Gregory Davis

Personal information
- Nationality: British (Jersey)
- Born: 23 November 1988 (age 37) Saint Helier, Jersey

Sport
- Sport: Lawn bowls
- Club: Sun BC

Medal record
Representing Jersey
Atlantic Bowls Championships
| Gold medal – first place | 2015 Paphos | fours |
| Silver medal – second place | 2019 Cardiff | fours |
British Isles Championships
| Gold medal – first place | 2016 | fours |
European Championships
| Silver medal – second place | 2024 Ayr | pairs |

= Greg Davis (bowls) =

Jersey bowls player

Greg Davis is an international lawn bowler from Jersey.

== Bowls career ==
Davis represented Jersey at the 2014 Commonwealth Games.

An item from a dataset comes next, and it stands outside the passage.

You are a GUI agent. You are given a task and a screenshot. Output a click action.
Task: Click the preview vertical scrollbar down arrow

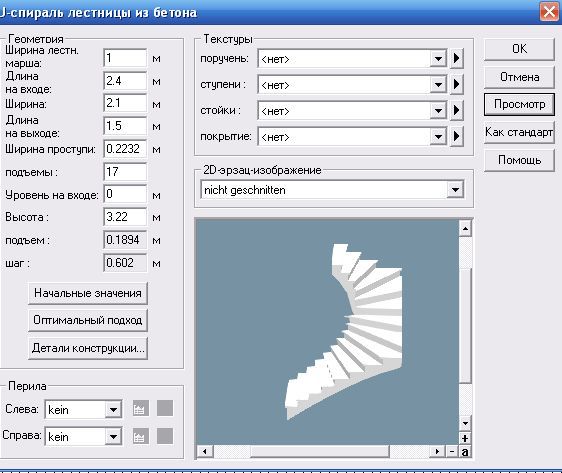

In 2015 he won the fours gold medal at the Atlantic Bowls Championships. and four years later won a silver medal in the same event at the Atlantic Championships.

Davis has won a British title, winning the fours in 2016 at the British Isles Bowls Championships. In 2020, he was selected for the 2020 World Outdoor Bowls Championship in Australia

In October 2021, he was selected to represent Jersey in the 2022 Commonwealth Games being held in Birmingham. He duly competed in the men's triples and the men's fours at the Games.

In 2023, he was selected as part of the team to represent Jersey at the 2023 World Outdoor Bowls Championship. He participated in the men's triples and the men's fours events. In 2024, he won a silver medal in the pairs at the 2024 European Bowls Championships.